Dynabook's website seems to be blocking some IP ranges, including all IPs from Italy, apparently. Visiting it via ProtonVPN Free Netherlands seems to work. Mullvad doesn't work.

The scraper

Warning

⚠️⚠️⚠️ Spaghetti alert ⚠️⚠️⚠️

This repo contains the spaghettiest Python code I've ever written. Don't look at it too closely.

It also hosts horrible JavaScript written by someone who hates doing front-end and has zero front-end experience.

I initially intended this scraper to be re-usable, but the amount of time it takes to fully scan the Dynabook website and the effort that is needed to process the data makes it not worth it.

I tried to make the scraper work in many separate steps to make it easier to debug and make manual interventions if needed.

The scraper is written in Python, it's heavily asynchronous, and it requires uv and deno to run.

Scraping steps

First of all, download the following files from my mirror to speed up your process.

  • potential_results.json - Mapping from filename to Internet Archive upload/archive content URL, built manually mostly by searching online toshiba drivers site:archive.org
  • memento_cache.json - Cache of the Memento API responses, built by running the scraper
  • search_cache.json - Cache of automated DuckDuckGo performed by the scraper (DDG rate-limits like crazy so you definitely want this)

Place them in your data directory.

Then, run the following commands:

export DATA_DIR=/path/to/data_dir

uv run dynabook-scrape-products-list        # Fetch the full list of products
uv run dynabook-scrape-assets               # Fetch images used by products
uv run dynabook-scrape-products-html        # Download the HTML of each product
uv run dynabook-parse-products-html         # Parse the HTML, outputting temporary JSON files
uv run dynabook-scrape-driver-contents      # Fetch details about drivers listed by products
uv run dynabook-scrape-kb-contents          # Fetch details about knowledge base articles listed by products
uv run dynabook-scrape-manuals-contents     # Fetch details about manuals/specs listed by products
uv run dynabook-scrape-content-links        # Fetch details about content linked by previously fetched content
uv run dynabook-download-contents           # Actually download the content (drivers, manuals, etc.)
uv run dynabook-download-broken-links       # Try to find broken downloads on public archives
uv run dynabook-gen-products-index          # Generate product page payloads
uv run dynabook-build-frontend              # Build the frontend templates
uv run dynabook-gen-sitemap                 # Generate a sitemap

# and finally, to build the search indices
deno --allow-env --allow-read --allow-write buildSearchIndex.deno.js

Creating your own mirror

You're probably better off downloading my own mirror and hosting it yourself instead of running the scraper.

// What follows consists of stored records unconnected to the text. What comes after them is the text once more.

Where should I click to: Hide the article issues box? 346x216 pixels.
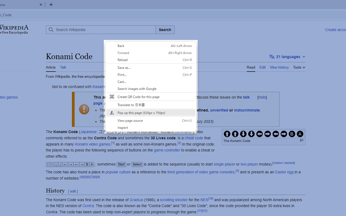[262, 97]
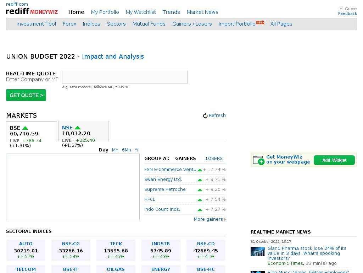The height and width of the screenshot is (273, 363).
Task: Click green up arrow next to BSE
Action: 25,128
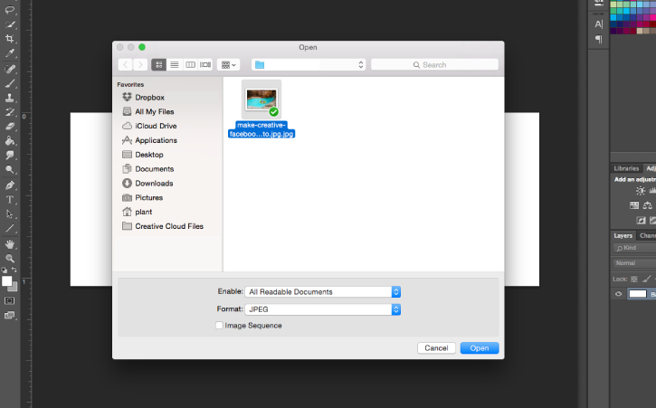Select the Horizontal Type tool
Screen dimensions: 656x408
(x=9, y=200)
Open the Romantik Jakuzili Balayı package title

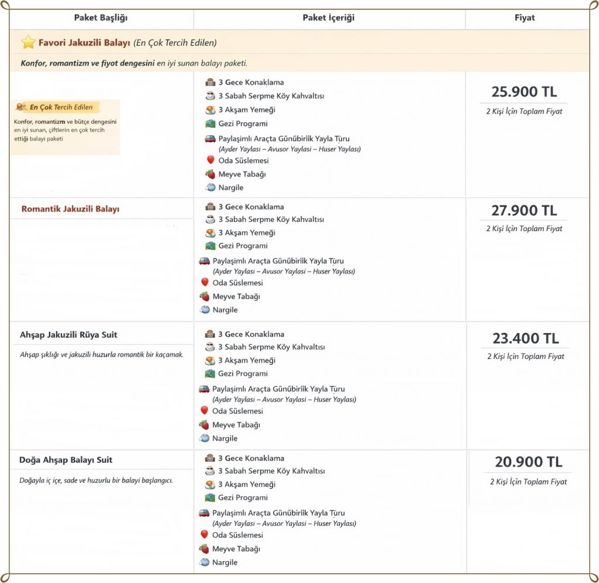[70, 209]
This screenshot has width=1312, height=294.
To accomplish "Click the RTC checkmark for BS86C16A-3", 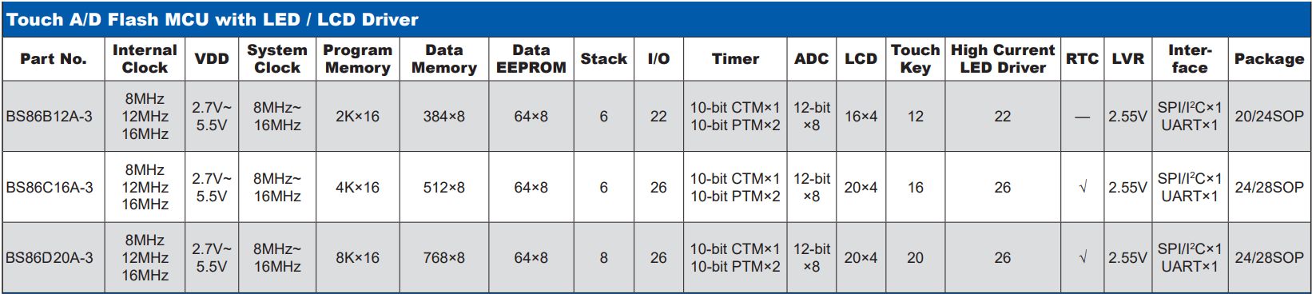I will coord(1082,188).
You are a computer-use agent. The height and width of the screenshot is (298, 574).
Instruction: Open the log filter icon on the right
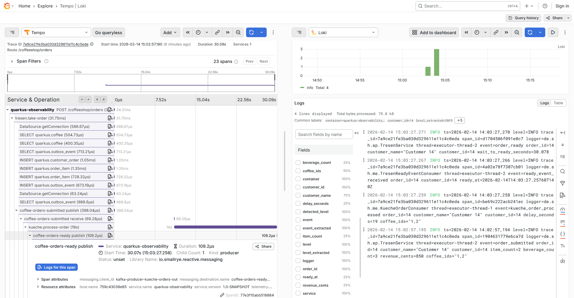(x=563, y=183)
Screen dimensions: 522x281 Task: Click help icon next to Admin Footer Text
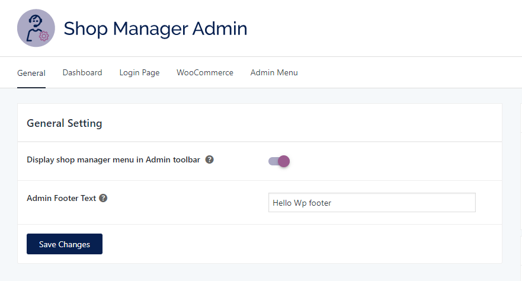[x=103, y=198]
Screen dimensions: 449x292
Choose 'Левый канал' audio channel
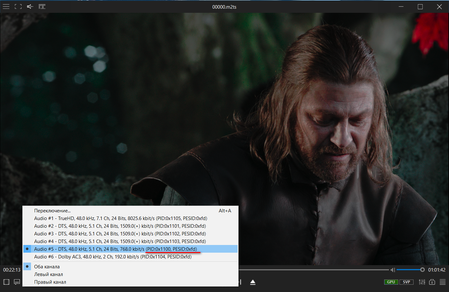tap(49, 274)
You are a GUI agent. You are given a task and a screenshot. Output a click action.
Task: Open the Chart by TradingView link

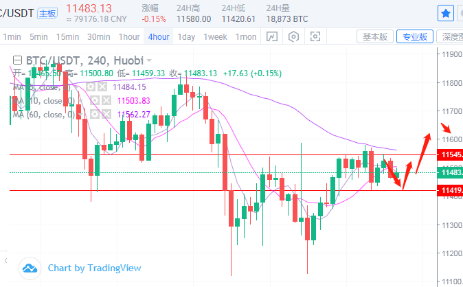point(94,268)
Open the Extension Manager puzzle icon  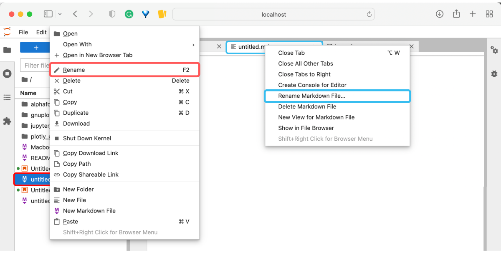(x=7, y=121)
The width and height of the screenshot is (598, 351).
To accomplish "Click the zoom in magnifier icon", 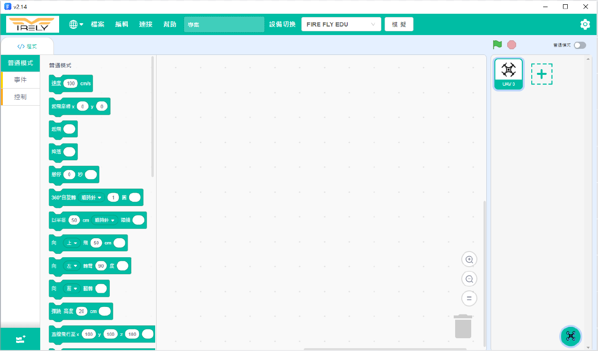I will [469, 260].
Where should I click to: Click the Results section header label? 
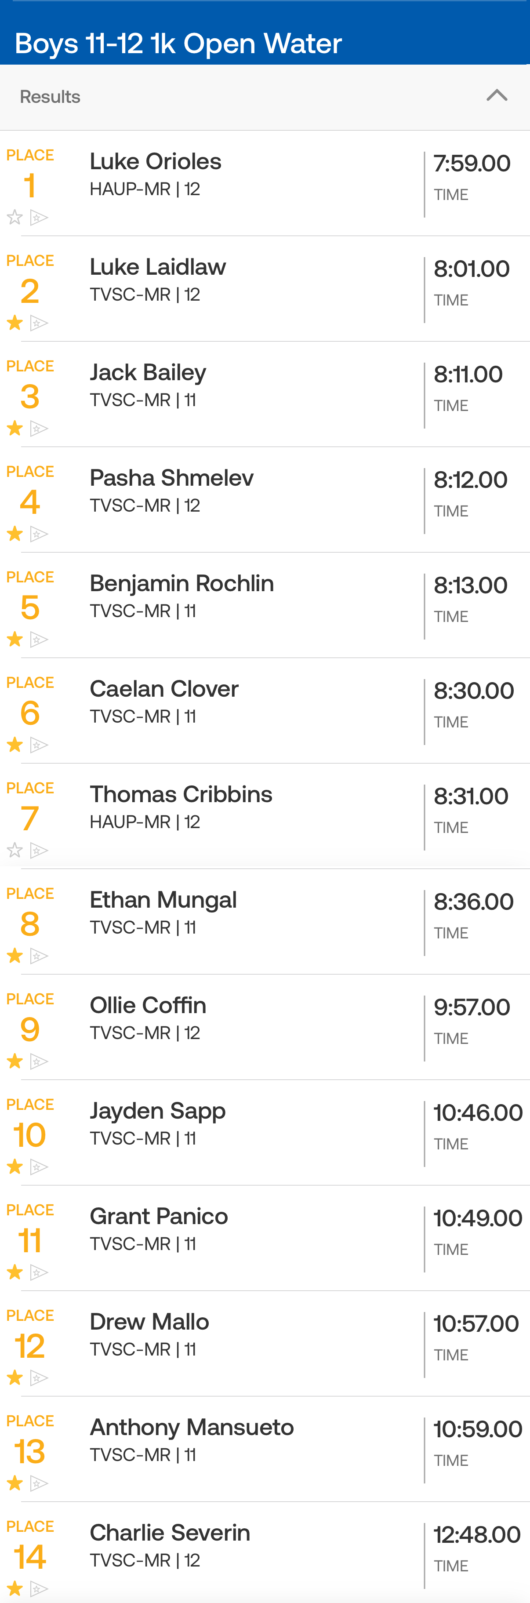click(50, 97)
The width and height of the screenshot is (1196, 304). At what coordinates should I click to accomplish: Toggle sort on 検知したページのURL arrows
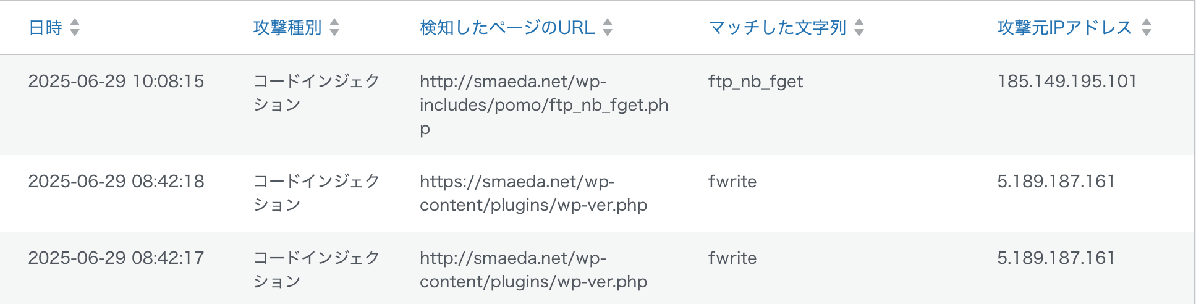pyautogui.click(x=608, y=27)
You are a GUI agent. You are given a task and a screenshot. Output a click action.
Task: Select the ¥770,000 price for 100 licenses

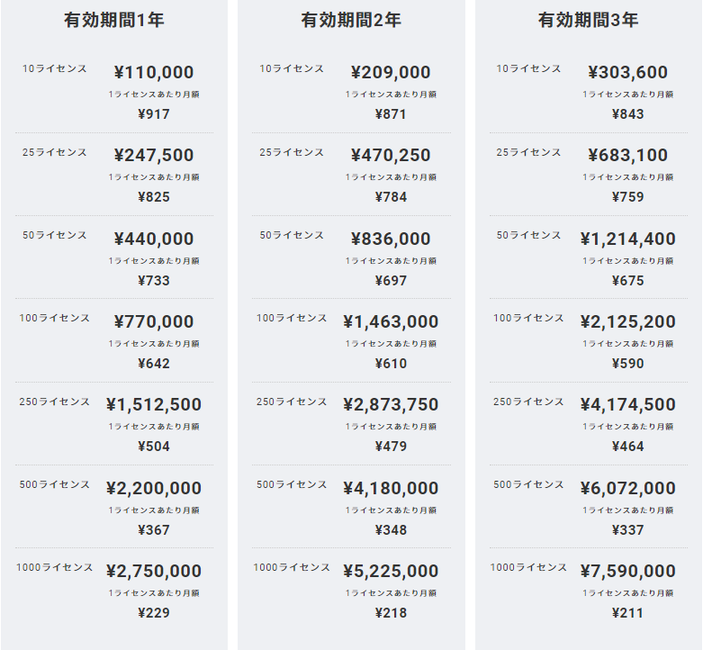point(154,321)
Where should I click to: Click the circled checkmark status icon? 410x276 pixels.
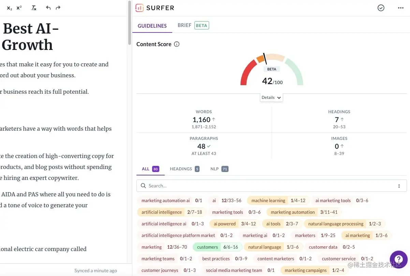[x=381, y=8]
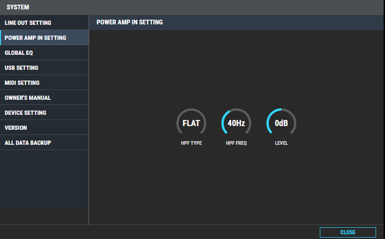The width and height of the screenshot is (385, 239).
Task: Click the HPF FREQ label
Action: (x=236, y=143)
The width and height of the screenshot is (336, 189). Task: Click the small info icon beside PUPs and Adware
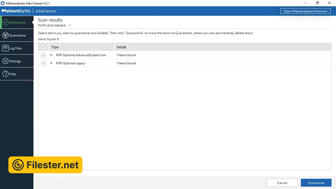click(x=70, y=25)
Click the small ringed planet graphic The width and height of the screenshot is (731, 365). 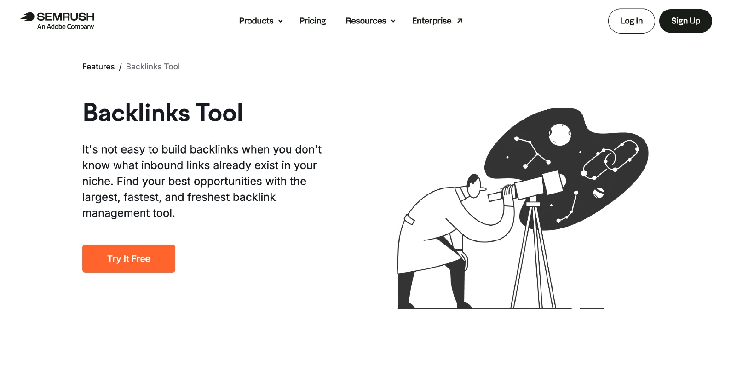599,193
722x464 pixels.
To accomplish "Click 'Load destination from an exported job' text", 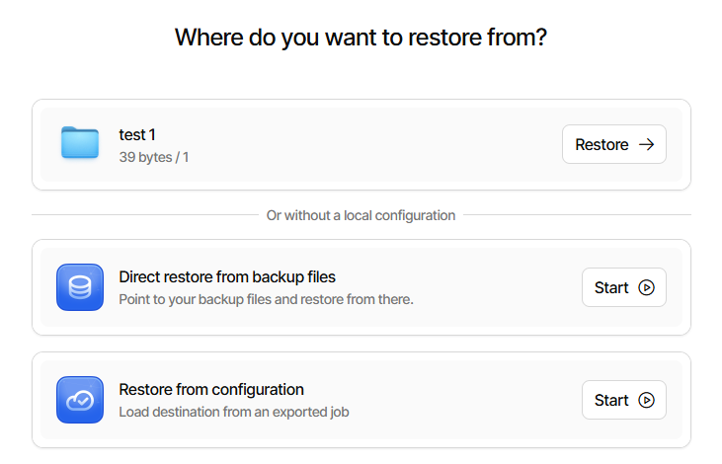I will tap(233, 412).
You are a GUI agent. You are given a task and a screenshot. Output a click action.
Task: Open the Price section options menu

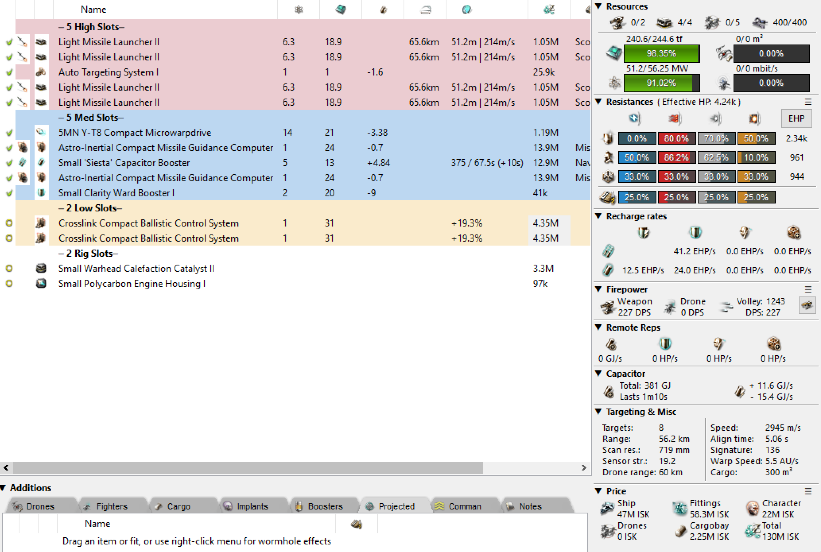tap(808, 491)
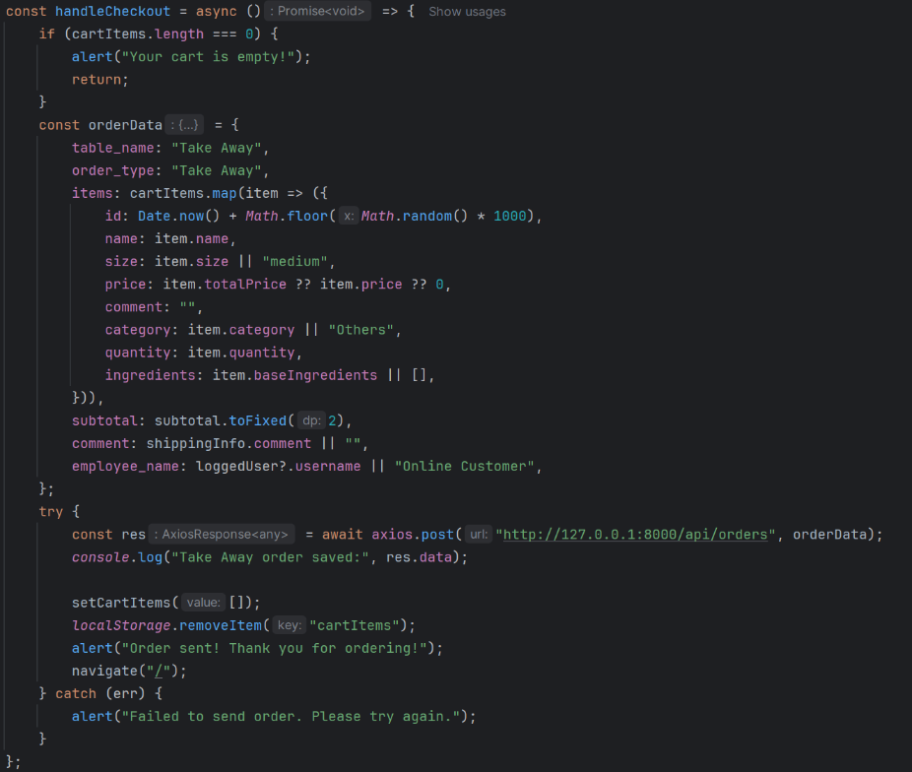Viewport: 912px width, 772px height.
Task: Click the Show usages link
Action: [x=467, y=12]
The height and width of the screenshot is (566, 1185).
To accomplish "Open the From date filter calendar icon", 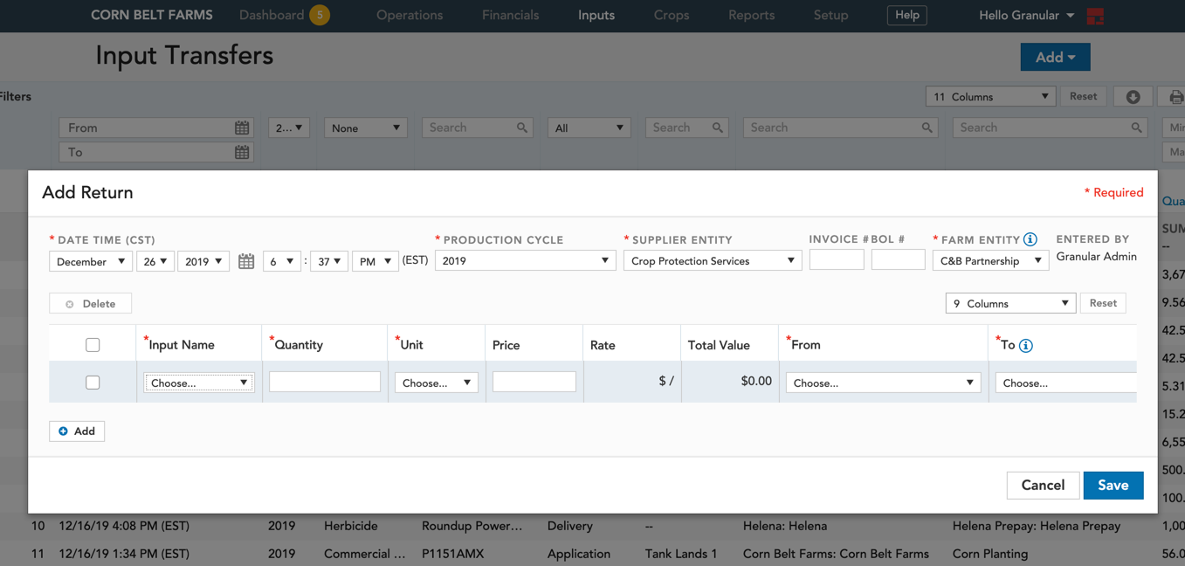I will pyautogui.click(x=242, y=128).
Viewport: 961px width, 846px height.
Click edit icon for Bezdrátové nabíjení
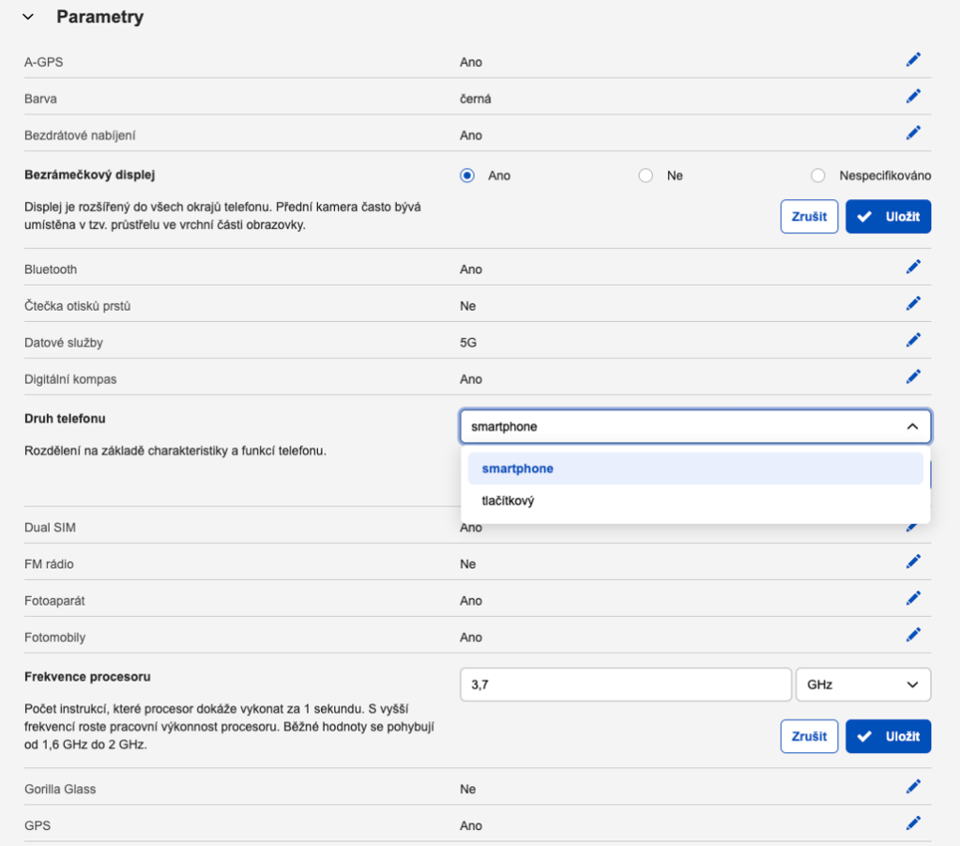(x=913, y=133)
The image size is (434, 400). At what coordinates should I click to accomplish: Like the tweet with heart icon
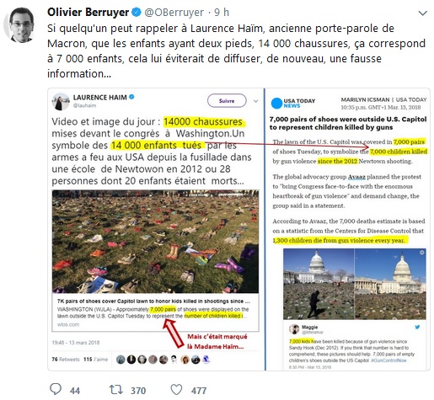(x=176, y=390)
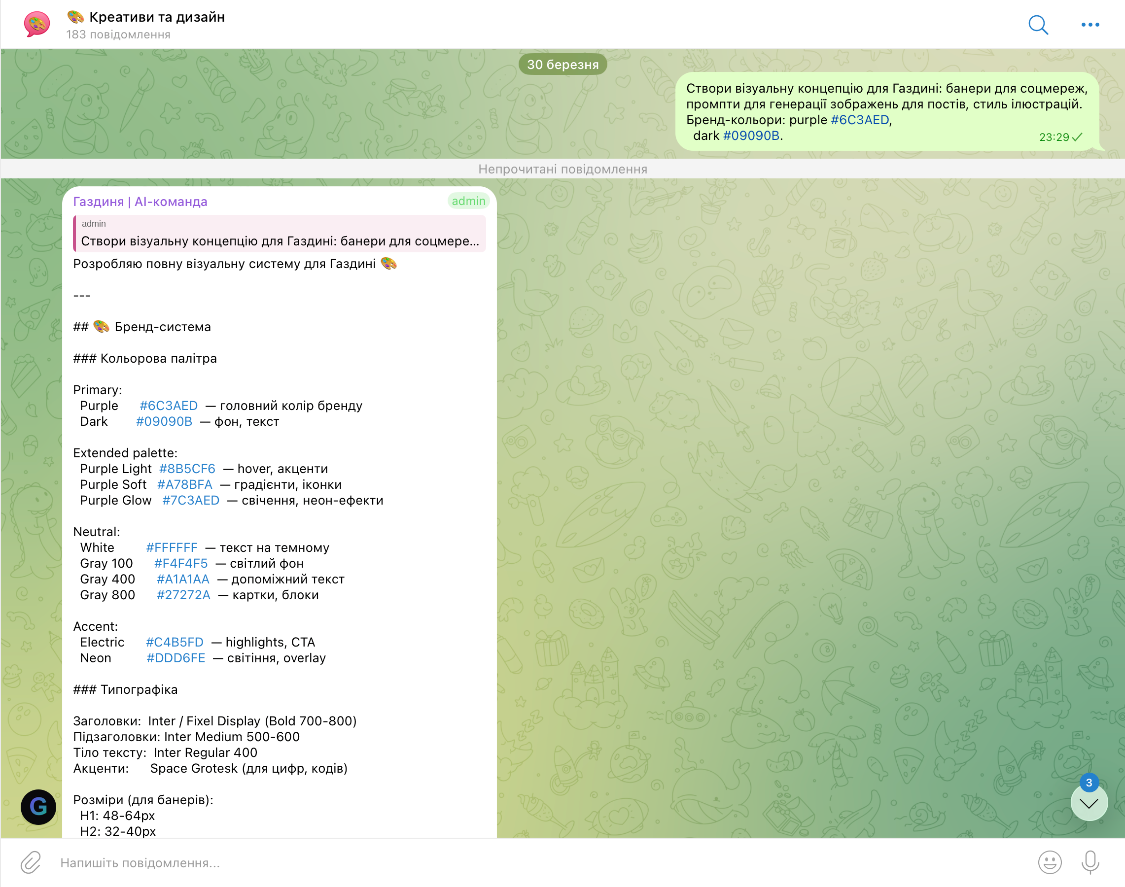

If you'd like to do that, contact me. Or don't, it should be pretty easy to figure out, the directory listings are enabled on the web server.

The full mirror is about 391GB in size:

image

License

The software (scraper and frontend) is licensed under the MIT License.

The content (drivers, manuals, etc.) is copyrighted by Dynabook/Toshiba and is used under fair use. A copy of their EULA is available here.